Chronic Abdominal / Pelvic Pain Treatment in Brooklyn
Chronic pelvic pain is defined as pain that occurs below the umbilicus (belly button) that lasts for at least six months. It may or may not be associated with menstrual periods. Chronic pelvic pain may be a symptom caused by one or more different conditions, but in many cases is a chronic condition due to abnormal function of the nervous system (often called “neuropathic pain”).
CAUSES OF CHRONIC PELVIC PAIN
A variety of gynecologic, gastrointestinal, urologic, musculoskeletal and body-wide disorders can cause chronic pelvic pain.
Gynecologic causes — Gynecologic causes are thought to be the cause of chronic pelvic pain in about 20 percent of women. In some groups of women, gynecologic causes of pelvic pain are even more common. Some of the gynecologic causes of pelvic pain include:
Endometriosis — The tissue lining the inside of the uterus is called the endometrium Endometriosis is a condition in which endometrial tissue is also present outside of the uterus. Some women with endometriosis have no symptoms, while others experience marked discomfort and pain and may have problems with fertility.
Uterine fibroids — Fibroids, also called leiomyomas, are growths in the uterus. They are not cancerous. While not everyone with fibroids experiences symptoms, some women do have pelvic pain, heavy periods, or fertility problems.

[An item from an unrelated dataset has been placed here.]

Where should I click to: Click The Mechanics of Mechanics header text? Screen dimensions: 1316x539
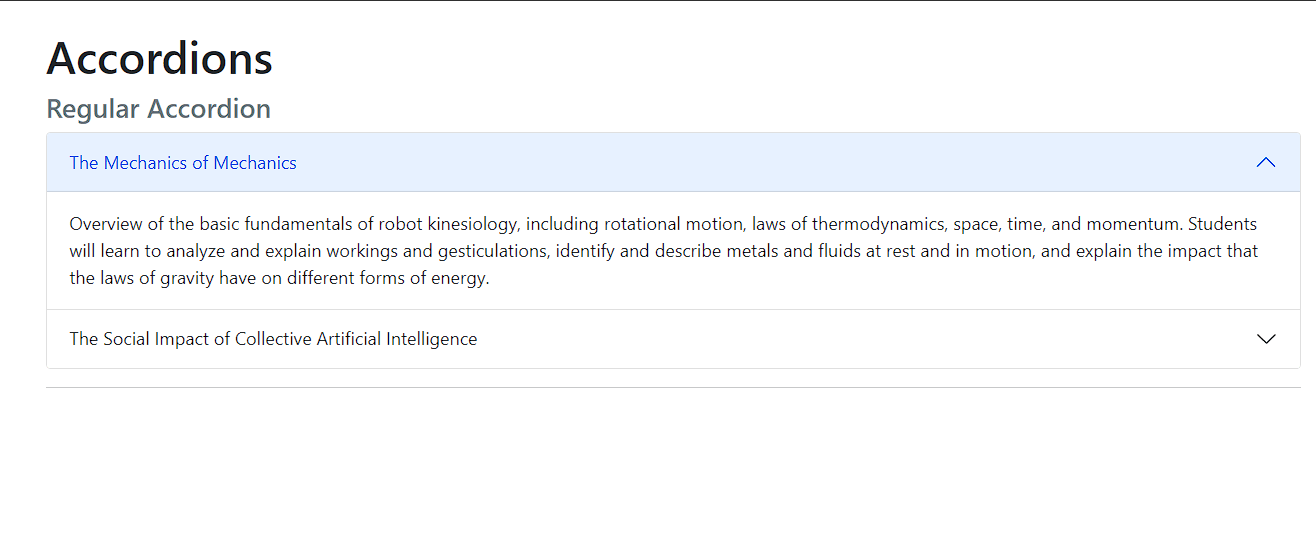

Adenomyosis — This is a condition in which endometrial tissue (the tissue that normally lines the inside of the uterus) grows inside the uterine walls. It causes an enlarged uterus and heavy, painful periods, and often affects women who also have endometriosis or uterine fibroids.
Pelvic inflammatory disease — Pelvic inflammatory disease is an acute infection usually caused by a sexually transmitted organism. Occasionally, it is caused by a ruptured appendix, tuberculosis, or diverticulitis. It can involve the uterus, ovaries, and fallopian tubes (which link the ovaries and uterus)
Pelvic adhesive disease — Adhesions refer to abnormal tissue that causes internal organs or structures, such as the ovaries and fallopian tubes, to adhere or stick to one another. Adhesions are not scar tissue, as adhesions are abnormal reactions to surgery, infection, or inflammation, and are not normal healing like scar tissue. It is very controversial whether adhesions cause pelvic pain and medical experts are not in agreement. However, most evidence suggests that surgery for pelvic adhesive disease does not relieve pelvic pain in most women.
Other causes — Non-gynecologic causes of chronic pelvic pain may be related to the digestive system, urinary system, or to pain in the muscles and nerves in the pelvis.
DIAGNOSIS OF THE CAUSE OF CHRONIC PELVIC PAIN
Because a number of different conditions can cause chronic pelvic pain, it is sometimes difficult to pinpoint the specific cause.
History and physical examination — A thorough history and a physical examination of the abdomen and pelvis are essential components of the work-up for women with pelvic pain. In particular, the examination should include the lower back, abdomen, hips, and pelvis (internal examination).
Laboratory tests, including a white blood cell count, urinalysis, tests for sexually transmitted infections, and a pregnancy test may be recommended, depending upon the results of the physical examination.
Pelvic ultrasound — Some diagnostic procedures may also be helpful in identifying the cause of chronic pelvic pain. As an example, a pelvic ultrasound examination is accurate in detecting pelvic masses, including ovarian cysts (sometimes caused by ovarian endometriosis) and uterine fibroids. However, ultrasound is not helpful in the diagnosis of irritable bowel syndrome, diverticulitis, or painful bladder syndrome.
Laparoscopy — A surgical procedure called a laparoscopy may be helpful in diagnosing some causes of chronic pelvic pain such as endometriosis and chronic pelvic inflammatory disease. Laparoscopy is a procedure that is often done as a day surgery. Most women are given general anesthesia to induce sleep and prevent pain. A thin telescope with a camera is inserted through a small incision just below the navel. Through the telescope, the surgeon can see the contents of the abdomen, especially the reproductive organs. If the laparoscopy is normal, the physician can then focus the diagnostic and treatment efforts on non-gynecologic causes of pelvic pain.
If the laparoscopy is abnormal (eg, areas of endometriosis or abnormal tissue are seen) these areas may be treated or biopsied during the procedure.